RL Algorithms Package

At a Glance

Purpose:: RL algorithm implementations for network optimization
Location:: fusion/modules/rl/algorithms/
Key Files:: q_learning.py, bandits.py, base_drl.py
Prerequisites:: Basic RL theory (Q-learning, bandits, policy gradients)

This package provides the actual RL algorithms used by agents. It includes traditional methods (Q-learning, bandits) and integration classes for deep RL via Stable-Baselines3.

Algorithm Categories

FUSION supports three categories of RL algorithms:

+------------------------------------------------------------------+
|                    ALGORITHM CATEGORIES                          |
+------------------------------------------------------------------+
|                                                                  |
|  Traditional RL          Multi-Armed Bandits      Deep RL        |
|  ----------------        ------------------       --------       |
|  - Q-Learning            - Epsilon-Greedy         - PPO          |
|    (tabular)             - UCB                    - A2C          |
|                                                   - DQN          |
|                                                   - QR-DQN       |
|                                                                  |
|  State: (src, dst)       State: (src, dst)        State: obs vec |
|  Action: path index      Action: arm index        Action: int    |
|  Updates: Q-table        Updates: value est.      Updates: SB3   |
|                                                                  |
+------------------------------------------------------------------+

Category	Algorithms	State Space	Best For
Traditional	Q-Learning	Discrete (tabular)	Small networks, interpretable
Bandits	Epsilon-Greedy, UCB	Contextual (src, dst)	Fast learning, simple
Deep RL	PPO, A2C, DQN, QR-DQN	Continuous (vectors)	Large networks, complex features

Quick Start: Using Q-Learning

Q-Learning maintains a table of Q-values for each (source, destination, path, congestion_level) combination.

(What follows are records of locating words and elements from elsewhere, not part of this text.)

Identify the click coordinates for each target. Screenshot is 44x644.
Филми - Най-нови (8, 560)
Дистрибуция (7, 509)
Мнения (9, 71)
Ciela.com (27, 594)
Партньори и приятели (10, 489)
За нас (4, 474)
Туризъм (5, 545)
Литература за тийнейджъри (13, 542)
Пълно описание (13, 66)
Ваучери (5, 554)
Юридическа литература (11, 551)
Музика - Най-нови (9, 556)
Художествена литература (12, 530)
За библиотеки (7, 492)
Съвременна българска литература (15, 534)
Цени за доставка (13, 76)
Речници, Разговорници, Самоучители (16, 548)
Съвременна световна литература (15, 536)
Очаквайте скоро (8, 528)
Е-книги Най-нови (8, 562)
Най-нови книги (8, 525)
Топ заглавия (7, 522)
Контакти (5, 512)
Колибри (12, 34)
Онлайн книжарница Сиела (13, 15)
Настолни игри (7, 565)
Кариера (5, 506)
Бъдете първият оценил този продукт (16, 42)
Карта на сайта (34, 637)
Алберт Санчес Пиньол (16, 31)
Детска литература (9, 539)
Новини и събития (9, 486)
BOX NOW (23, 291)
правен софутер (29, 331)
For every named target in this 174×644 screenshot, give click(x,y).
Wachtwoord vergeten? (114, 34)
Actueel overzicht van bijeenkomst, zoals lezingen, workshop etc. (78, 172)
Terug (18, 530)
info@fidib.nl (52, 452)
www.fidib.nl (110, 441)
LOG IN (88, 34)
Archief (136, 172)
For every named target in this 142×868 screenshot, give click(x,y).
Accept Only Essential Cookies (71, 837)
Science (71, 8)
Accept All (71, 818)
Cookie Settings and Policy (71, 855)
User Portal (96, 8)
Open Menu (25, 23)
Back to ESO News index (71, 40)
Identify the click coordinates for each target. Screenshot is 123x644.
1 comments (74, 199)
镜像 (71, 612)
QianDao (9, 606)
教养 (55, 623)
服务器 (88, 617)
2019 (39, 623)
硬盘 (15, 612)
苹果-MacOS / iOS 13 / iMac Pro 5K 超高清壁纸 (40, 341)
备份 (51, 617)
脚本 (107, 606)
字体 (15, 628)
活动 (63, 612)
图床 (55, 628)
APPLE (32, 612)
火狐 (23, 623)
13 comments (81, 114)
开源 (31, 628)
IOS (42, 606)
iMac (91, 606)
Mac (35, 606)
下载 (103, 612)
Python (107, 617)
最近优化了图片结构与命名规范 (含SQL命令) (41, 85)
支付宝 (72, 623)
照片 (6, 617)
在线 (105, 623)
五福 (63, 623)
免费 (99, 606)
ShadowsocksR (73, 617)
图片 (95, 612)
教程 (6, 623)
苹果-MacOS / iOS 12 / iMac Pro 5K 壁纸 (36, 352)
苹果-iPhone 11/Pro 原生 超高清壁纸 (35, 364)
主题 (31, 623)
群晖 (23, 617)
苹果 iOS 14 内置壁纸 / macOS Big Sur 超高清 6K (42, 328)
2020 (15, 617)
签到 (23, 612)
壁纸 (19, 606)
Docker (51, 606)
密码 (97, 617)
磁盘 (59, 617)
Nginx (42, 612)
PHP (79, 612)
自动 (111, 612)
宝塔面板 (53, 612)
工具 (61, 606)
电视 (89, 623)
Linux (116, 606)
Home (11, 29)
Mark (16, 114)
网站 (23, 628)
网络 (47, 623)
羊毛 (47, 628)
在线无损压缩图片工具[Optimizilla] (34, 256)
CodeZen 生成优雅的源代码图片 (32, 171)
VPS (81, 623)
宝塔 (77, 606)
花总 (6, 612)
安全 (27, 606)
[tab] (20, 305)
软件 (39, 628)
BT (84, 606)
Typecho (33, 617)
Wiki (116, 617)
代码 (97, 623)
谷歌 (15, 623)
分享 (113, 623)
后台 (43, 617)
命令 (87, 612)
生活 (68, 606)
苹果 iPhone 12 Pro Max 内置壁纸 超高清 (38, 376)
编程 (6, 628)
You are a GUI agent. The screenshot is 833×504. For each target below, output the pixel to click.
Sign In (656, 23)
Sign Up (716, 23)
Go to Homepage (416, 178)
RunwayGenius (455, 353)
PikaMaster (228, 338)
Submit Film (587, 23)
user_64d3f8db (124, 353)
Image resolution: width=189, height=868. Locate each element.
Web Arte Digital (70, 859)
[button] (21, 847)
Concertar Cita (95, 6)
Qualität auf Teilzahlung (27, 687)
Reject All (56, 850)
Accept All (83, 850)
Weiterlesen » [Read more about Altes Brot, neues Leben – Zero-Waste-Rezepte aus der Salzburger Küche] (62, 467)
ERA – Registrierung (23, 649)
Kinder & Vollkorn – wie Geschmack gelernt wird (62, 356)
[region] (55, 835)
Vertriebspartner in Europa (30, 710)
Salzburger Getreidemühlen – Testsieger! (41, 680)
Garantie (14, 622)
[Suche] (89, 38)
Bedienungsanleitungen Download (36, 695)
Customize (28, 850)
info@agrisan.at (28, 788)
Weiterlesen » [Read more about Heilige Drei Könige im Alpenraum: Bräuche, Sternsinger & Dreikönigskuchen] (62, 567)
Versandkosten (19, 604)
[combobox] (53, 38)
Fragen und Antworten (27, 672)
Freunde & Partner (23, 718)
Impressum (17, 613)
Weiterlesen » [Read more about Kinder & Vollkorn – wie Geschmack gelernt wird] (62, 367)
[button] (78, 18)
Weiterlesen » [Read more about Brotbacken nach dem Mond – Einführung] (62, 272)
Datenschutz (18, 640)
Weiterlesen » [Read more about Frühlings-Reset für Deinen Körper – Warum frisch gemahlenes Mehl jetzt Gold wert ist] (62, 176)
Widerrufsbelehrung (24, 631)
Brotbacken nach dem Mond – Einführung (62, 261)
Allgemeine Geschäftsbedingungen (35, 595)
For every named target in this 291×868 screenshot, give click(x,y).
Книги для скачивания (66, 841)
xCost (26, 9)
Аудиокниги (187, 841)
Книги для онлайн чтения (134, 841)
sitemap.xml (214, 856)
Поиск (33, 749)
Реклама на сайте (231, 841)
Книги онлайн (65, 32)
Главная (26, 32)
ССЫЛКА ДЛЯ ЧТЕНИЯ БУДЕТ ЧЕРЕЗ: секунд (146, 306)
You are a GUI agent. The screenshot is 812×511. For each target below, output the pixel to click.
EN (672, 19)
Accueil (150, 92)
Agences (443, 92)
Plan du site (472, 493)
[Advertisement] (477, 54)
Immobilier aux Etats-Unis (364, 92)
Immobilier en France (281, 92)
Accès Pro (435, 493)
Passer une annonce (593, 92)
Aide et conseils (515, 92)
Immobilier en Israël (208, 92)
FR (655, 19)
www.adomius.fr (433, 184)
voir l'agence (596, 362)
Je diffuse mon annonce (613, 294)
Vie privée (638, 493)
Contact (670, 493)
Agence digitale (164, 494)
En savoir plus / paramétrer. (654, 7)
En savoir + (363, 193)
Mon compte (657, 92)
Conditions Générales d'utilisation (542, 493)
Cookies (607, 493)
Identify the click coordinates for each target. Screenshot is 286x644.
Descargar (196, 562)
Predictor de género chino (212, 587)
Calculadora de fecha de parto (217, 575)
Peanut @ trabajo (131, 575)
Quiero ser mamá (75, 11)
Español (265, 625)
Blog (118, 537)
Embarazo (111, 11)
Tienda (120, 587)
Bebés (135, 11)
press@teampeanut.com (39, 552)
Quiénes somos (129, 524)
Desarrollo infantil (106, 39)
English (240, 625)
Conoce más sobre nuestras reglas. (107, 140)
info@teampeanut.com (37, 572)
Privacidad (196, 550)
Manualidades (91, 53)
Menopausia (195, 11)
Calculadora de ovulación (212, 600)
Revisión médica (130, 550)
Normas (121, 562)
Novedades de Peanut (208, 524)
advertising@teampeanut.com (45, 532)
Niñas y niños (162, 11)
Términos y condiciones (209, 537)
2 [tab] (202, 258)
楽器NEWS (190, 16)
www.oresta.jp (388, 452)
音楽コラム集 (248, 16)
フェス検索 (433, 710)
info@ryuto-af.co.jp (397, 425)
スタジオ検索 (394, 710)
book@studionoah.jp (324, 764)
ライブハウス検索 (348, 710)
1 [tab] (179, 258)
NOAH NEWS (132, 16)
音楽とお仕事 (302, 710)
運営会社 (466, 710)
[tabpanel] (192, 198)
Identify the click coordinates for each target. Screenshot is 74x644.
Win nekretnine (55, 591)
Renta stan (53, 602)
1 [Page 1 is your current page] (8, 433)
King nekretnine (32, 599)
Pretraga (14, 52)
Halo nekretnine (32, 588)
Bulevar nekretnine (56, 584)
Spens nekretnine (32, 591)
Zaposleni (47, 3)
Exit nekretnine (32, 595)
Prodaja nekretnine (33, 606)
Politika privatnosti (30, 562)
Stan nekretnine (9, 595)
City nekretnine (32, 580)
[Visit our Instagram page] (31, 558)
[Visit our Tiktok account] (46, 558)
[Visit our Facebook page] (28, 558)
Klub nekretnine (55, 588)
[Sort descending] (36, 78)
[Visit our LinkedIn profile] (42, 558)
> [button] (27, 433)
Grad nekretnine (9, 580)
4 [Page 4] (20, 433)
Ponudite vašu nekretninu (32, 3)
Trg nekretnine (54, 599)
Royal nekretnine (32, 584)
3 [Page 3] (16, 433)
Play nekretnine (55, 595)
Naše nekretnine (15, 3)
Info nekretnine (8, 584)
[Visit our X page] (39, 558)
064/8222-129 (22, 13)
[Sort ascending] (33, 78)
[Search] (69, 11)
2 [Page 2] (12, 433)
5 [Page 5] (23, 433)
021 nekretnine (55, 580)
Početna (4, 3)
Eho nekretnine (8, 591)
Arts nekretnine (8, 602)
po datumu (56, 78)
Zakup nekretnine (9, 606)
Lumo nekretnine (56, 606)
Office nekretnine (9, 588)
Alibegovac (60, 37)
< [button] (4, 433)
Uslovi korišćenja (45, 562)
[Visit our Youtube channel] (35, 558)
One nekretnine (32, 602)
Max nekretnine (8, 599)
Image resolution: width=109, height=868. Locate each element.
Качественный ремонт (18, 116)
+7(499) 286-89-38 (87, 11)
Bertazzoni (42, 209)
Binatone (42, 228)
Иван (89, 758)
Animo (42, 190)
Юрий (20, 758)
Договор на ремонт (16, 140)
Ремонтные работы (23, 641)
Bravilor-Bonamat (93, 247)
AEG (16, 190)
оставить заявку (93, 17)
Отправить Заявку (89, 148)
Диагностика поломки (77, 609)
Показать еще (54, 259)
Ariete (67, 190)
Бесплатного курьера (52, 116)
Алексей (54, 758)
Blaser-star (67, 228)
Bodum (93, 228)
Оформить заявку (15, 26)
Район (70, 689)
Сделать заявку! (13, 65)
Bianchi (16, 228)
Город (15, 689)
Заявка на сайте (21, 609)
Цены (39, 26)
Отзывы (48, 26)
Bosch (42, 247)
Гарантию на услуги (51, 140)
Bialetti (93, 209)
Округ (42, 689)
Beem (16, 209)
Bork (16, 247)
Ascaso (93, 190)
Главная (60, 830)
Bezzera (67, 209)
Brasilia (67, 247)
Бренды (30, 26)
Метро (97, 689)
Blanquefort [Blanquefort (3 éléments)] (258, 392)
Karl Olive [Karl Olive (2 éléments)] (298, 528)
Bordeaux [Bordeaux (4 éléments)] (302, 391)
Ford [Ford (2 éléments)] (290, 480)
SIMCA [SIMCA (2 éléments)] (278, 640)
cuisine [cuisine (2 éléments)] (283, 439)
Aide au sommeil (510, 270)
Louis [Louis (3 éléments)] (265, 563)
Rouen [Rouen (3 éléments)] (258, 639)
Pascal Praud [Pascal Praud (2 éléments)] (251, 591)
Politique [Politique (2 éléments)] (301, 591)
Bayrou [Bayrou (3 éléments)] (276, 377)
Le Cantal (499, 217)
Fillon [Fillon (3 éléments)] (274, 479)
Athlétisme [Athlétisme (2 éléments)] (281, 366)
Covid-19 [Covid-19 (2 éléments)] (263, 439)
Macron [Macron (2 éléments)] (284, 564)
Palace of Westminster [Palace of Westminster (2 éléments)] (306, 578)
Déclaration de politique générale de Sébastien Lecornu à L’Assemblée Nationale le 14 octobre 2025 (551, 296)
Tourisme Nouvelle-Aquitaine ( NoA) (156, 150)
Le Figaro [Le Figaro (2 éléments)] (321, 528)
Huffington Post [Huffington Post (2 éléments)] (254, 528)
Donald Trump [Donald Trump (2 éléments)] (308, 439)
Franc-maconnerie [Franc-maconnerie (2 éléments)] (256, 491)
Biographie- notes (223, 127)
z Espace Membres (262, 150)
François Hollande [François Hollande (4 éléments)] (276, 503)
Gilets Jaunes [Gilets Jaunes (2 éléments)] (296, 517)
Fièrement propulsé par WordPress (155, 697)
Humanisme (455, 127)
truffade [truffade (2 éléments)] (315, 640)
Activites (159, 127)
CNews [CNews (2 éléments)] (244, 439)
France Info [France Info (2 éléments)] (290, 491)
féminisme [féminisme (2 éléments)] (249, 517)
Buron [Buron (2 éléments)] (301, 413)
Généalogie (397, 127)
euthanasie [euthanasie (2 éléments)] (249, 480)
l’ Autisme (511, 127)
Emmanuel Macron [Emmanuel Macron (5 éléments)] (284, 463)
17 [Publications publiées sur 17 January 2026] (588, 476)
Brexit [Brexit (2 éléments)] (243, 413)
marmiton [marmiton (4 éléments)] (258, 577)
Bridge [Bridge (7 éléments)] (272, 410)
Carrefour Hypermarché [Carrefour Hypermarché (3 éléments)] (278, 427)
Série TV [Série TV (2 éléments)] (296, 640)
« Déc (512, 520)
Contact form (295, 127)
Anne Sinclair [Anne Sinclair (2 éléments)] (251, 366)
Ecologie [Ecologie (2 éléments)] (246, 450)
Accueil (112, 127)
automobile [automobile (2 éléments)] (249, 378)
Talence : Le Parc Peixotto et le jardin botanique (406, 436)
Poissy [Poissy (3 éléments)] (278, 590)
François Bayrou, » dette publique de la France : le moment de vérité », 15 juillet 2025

Step 1: Initialize Q-Learning

from fusion.modules.rl.algorithms import QLearning

# Q-learning needs rl_props with network info and engine_props with config
q_learner = QLearning(rl_props=rl_props, engine_props=engine_props)

# Q-tables are automatically initialized:
# - routes_matrix: Q-values for path selection
# - cores_matrix: Q-values for core selection

What happens at initialization:

Creates QProps to hold Q-tables and statistics
Initializes routes_matrix with shape (num_nodes, num_nodes, k_paths, path_levels)
Initializes cores_matrix for multi-core scenarios
Populates Q-tables with initial paths from shortest path computation

Step 2: Get Best Action

# Get congestion levels for available paths
congestion_list = rl_helper.classify_paths(paths_list)

# Get action with highest Q-value
best_index, best_path = q_learner.get_max_curr_q(
    cong_list=congestion_list,
    matrix_flag="routes_matrix",  # or "cores_matrix"
)

# best_index: index of path with highest Q-value
# best_path: the actual path (list of nodes)

Step 3: Update Q-Values

After executing the action and receiving a reward:

q_learner.update_q_matrix(
    reward=1.0,                          # Reward from allocation
    level_index=congestion_level,        # Current congestion level
    network_spectrum_dict=spectrum_db,   # Current network state
    flag="path",                         # "path" or "core"
    trial=current_trial,
    iteration=current_iteration,
)

The Q-learning update rule:

# Bellman equation
delta = reward + gamma * max_future_q
td_error = current_q - delta
new_q = (1 - learn_rate) * current_q + learn_rate * delta

Step 4: Save the Model

Models are automatically saved at configured intervals:

# Automatic saving happens in update_q_matrix when:
# - iteration % save_step == 0, OR
# - iteration == max_iters - 1

# Models saved to: logs/q_learning/{network}/{date}/{time}/
# Files:
# - rewards_e{erlang}_routes_c{cores}_t{trial}_iter_{iter}.npy
# - state_vals_e{erlang}_routes_c{cores}_t{trial}.json

Quick Start: Using Bandits

Bandits are simpler than Q-learning - they don’t consider future rewards, just immediate value estimates.

Epsilon-Greedy Bandit

from fusion.modules.rl.algorithms import EpsilonGreedyBandit

# Create bandit for path selection
bandit = EpsilonGreedyBandit(
    rl_props=rl_props,
    engine_props=engine_props,
    is_path=True,  # True for path selection, False for core selection
)

# Set exploration rate
bandit.epsilon = 0.1  # 10% random exploration

# Select an arm (path)
action = bandit.select_path_arm(source=0, dest=5)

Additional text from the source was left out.